Today’s Nonfarm payroll employment report showed an increase by an above consensus 216,000 in March.
This was a decent number, a step showing marginal improvement. But as per our earlier discussion, the change in March’s net employment was about 0.1%; the upside surprise was about 10% higher than consensus. In other words, the entire employment difference between forecast estimates and actual release was 0.01% of total employment.
Put that way, its hard to get terribly excited one way or another.
Let’s take a closer look at the April Fools release:
• Unemployed persons total 13.5 million; Since November 2010, the jobless rate has declined from 9.8% to 8.8% — a full percentage point.

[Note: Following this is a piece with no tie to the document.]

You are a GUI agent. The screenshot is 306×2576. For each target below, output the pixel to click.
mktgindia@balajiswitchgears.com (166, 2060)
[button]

• Unemployed is now at the lowest level since March 2009
• Gains were in professional and business services, health care, leisure and hospitality, and mining. Employment in manufacturing continued to trend up.
• Construction and Government employment continues to be weak
• Average hourly earnings were flat ($22.87). Year-over-year, earnings were up 1.7%, still lagging the 2.2% CPI year-over-year increase
• Temporary-help services rose by 29,000.
• Average workweek for all employees was unchanged at 34.3 hours
• Long-term unemployed (27+ weeks) was 6.1 million, an increase in their percentage of unemployed from 43.9 to 45.5%
• Labor force participation rate (64.2%) and employment-population ratio (58.5%) were flat.